We examined whether BTG2 exerted any effect on the clonogenic growth and migration of GBM cells. Our clonogenic assays demonstrated that suppression of BTG2 expression by siRNA caused a 1.6-fold increase in the number of colonies from U87MG cells (P<0.001 vs. controls) while BTG2 overexpression caused a 60% reduction in the number of colonies (P<0.01 vs. controls) (Fig. 5A). Moreover, BTG2 knockdown was associated with 1.4-fold increase in the number of migrated U87MG cells (P<0.01 vs. controls) (Fig. 5B). By contrast, BTG2 overexpression was associated with a 55% decrease in the number of migrated U87MG cells (P<0.01 vs. controls). We further assessed the effect of BTG2 on cell cycle distributions by flow cytometry. We found that BTG2 knockdown markedly increased the proportion of cells in the S phase (P<0.05 vs. controls) while BTG2 overexpression led to a significant decline in the proportion of U87MG cells in the S phase (P<0.05 vs. controls) (Fig. 5C). Consistently, BTG2 downregulation significantly increased while BTG2 overexpression markedly reduced the proliferation index (P<0.05 in both) (Fig. 5D). These data suggest that BTG2, similar to miR-27a, modulated the clonogenic growth and migration of human GBM cells.

To determine whether the effects of miR-27a expression on cell growth and migration of GBM cells were mediated by BTG2, we transfected U87MG cells with ASO-miR-27a or siR-BTG2 and appropriate controls.

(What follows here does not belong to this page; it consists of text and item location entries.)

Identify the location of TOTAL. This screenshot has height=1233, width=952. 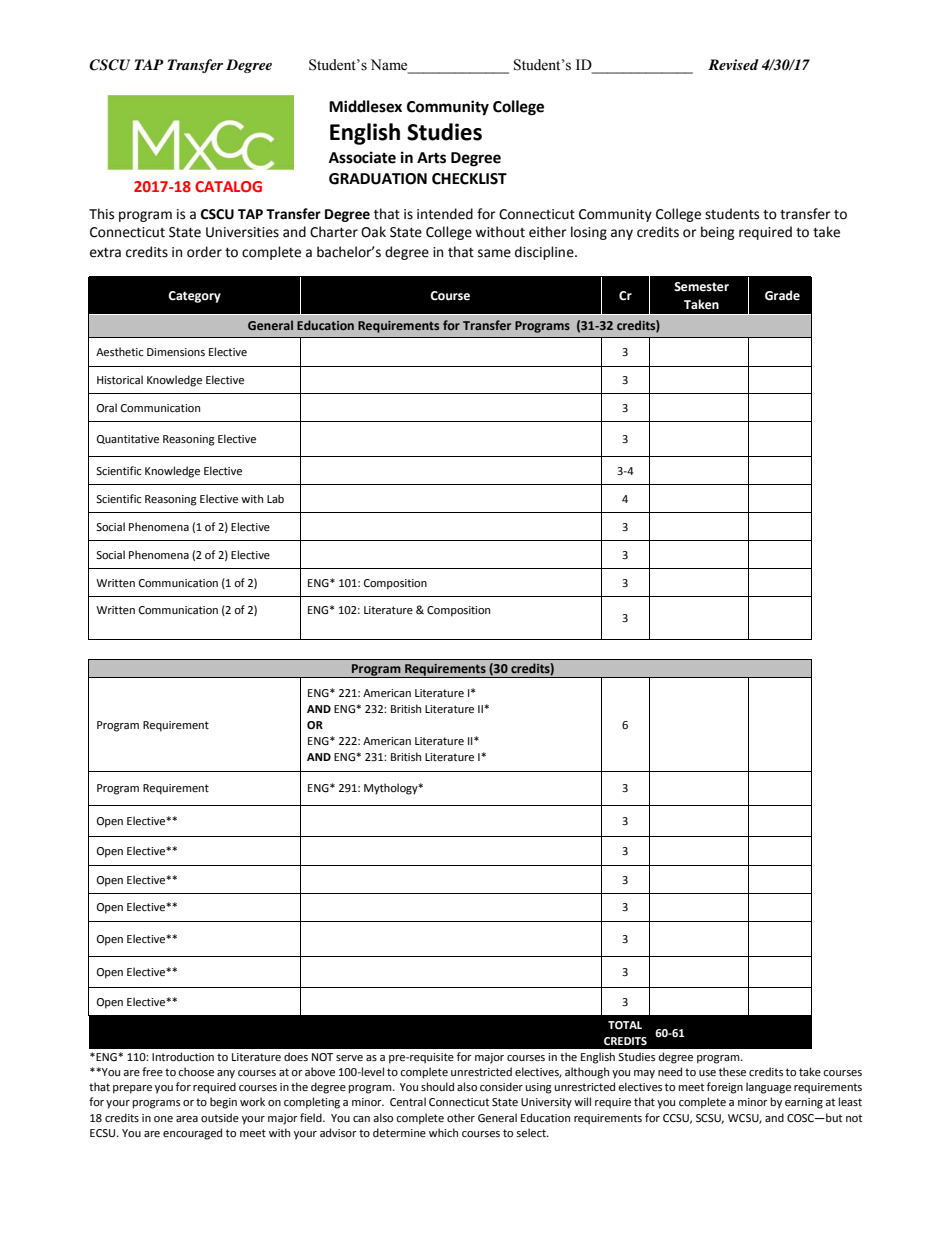
(625, 1025).
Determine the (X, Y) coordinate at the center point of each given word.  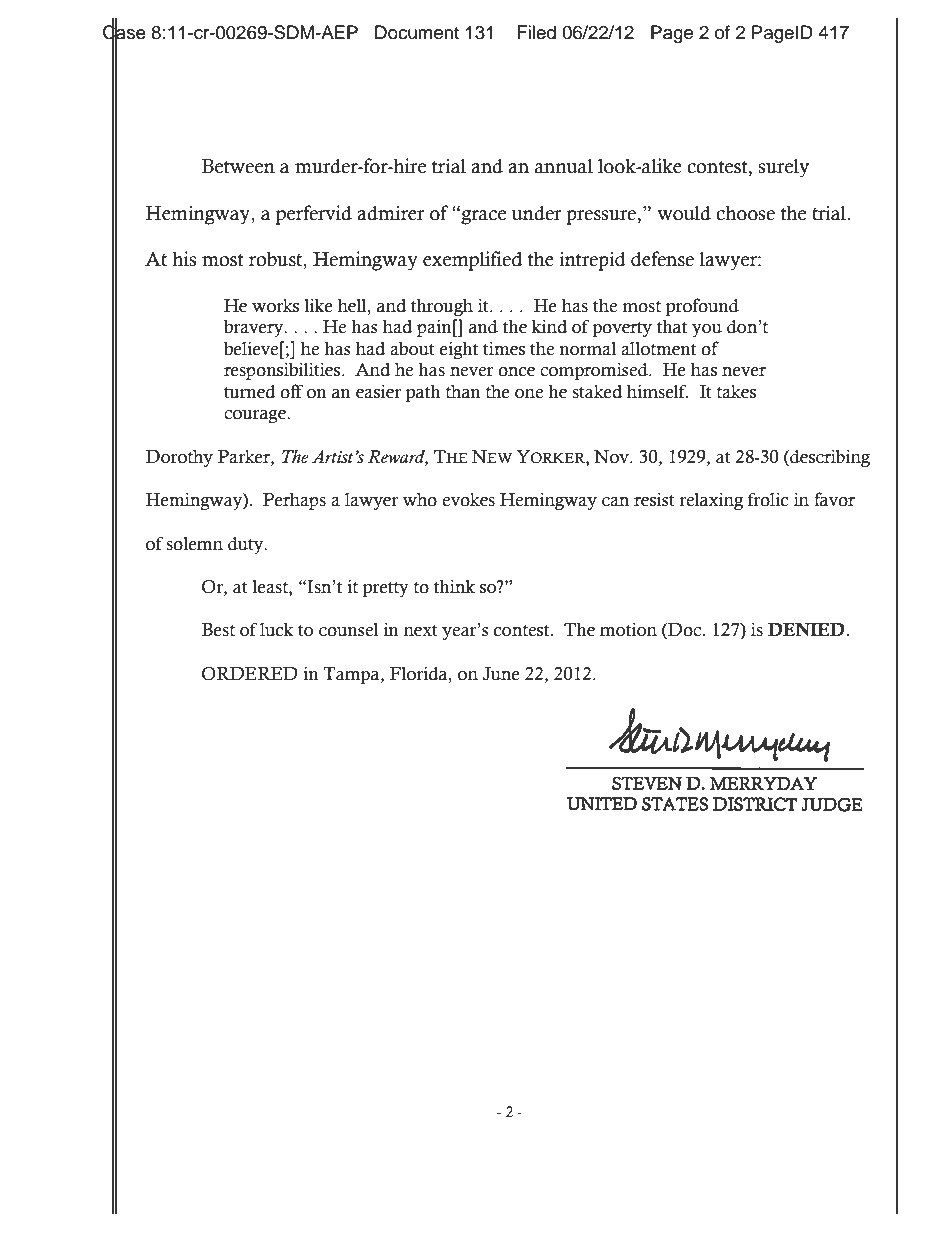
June (501, 674)
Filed (537, 32)
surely (783, 168)
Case (124, 32)
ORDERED (250, 674)
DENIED (806, 629)
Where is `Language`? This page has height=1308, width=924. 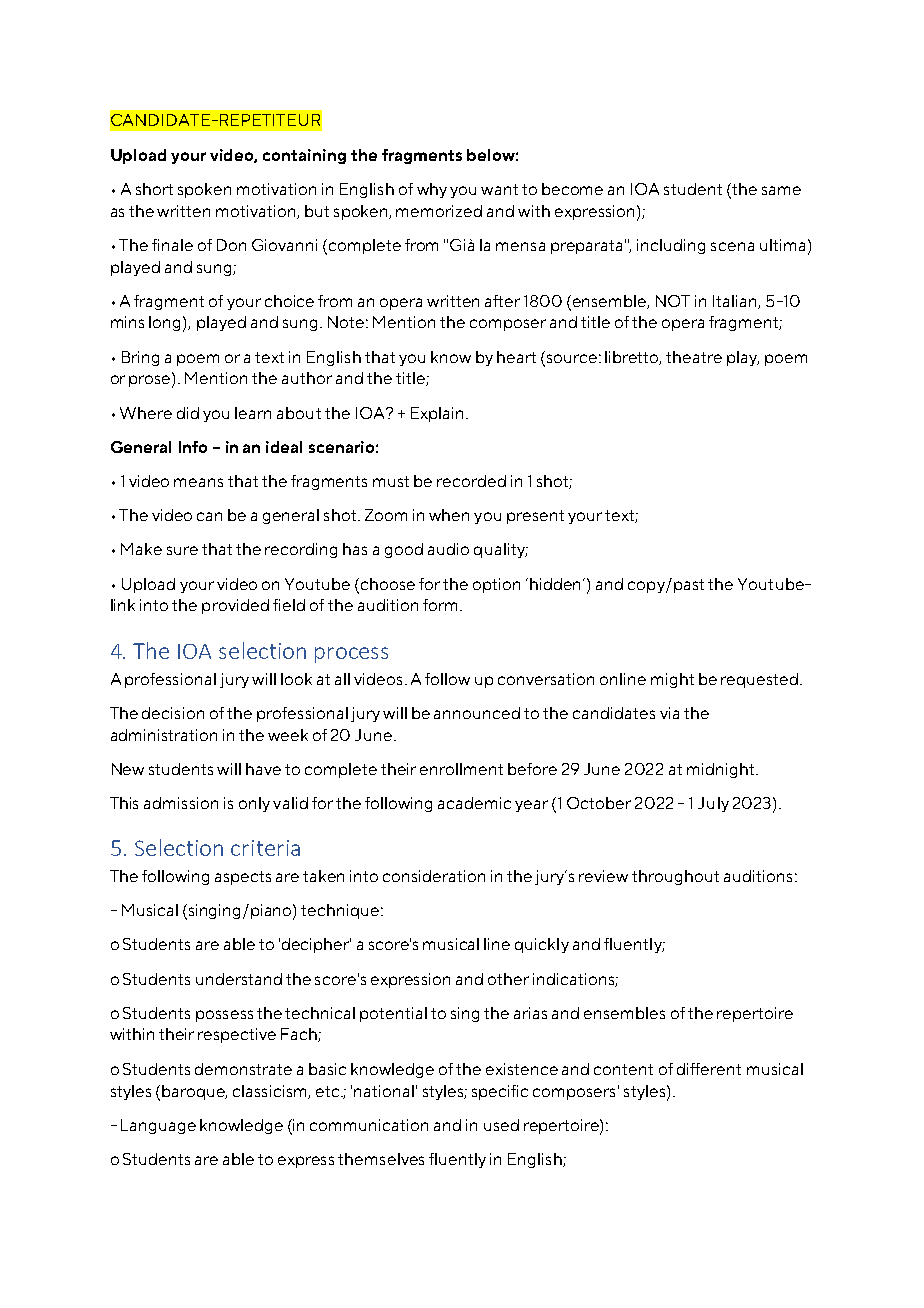 Language is located at coordinates (158, 1126).
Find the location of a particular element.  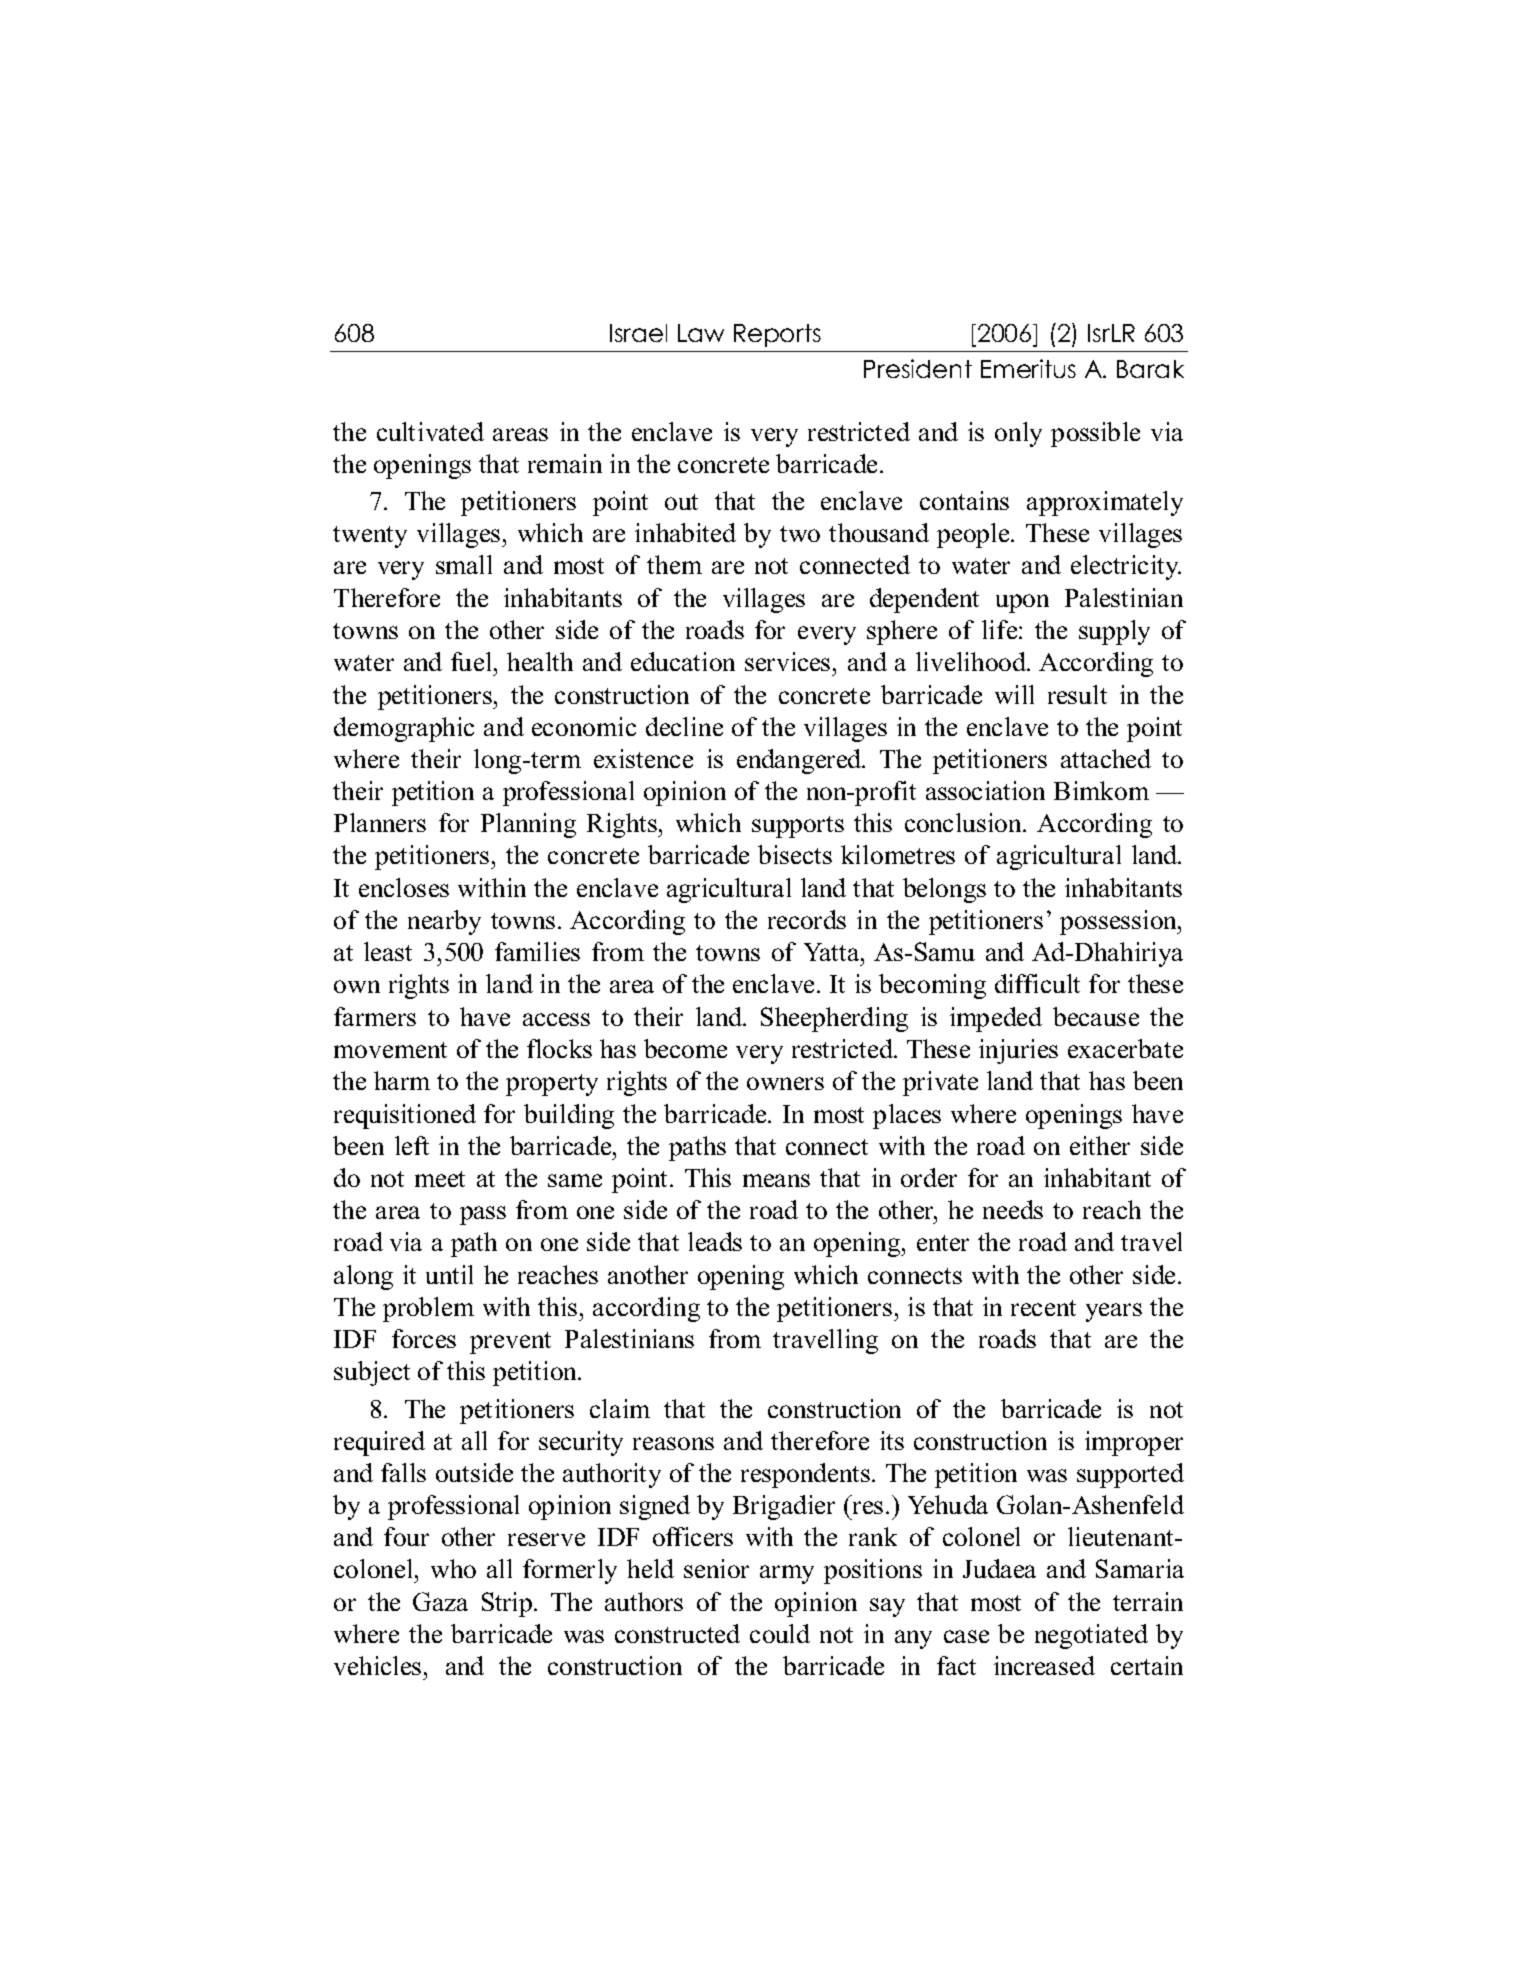

attached is located at coordinates (1106, 758).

Consistently, miR-27a downregulation by ASO-miR-27a markedly suppressed the clonogenic growth of U87MG cells (P<0.01 vs. controls); this decrease, however, was abrogated by siRNA knockdown of BTG2 (Fig. 6A). Transwell assays further showed that knockdown of BTG2 reversed the suppression of U87MG cell migration by ASO-miR-27a from 50–90% of controls (Fig. 6B). These results indicate that BTG2 functions downstream of miR-27a in modulating the proliferation and migration of human GBM cells.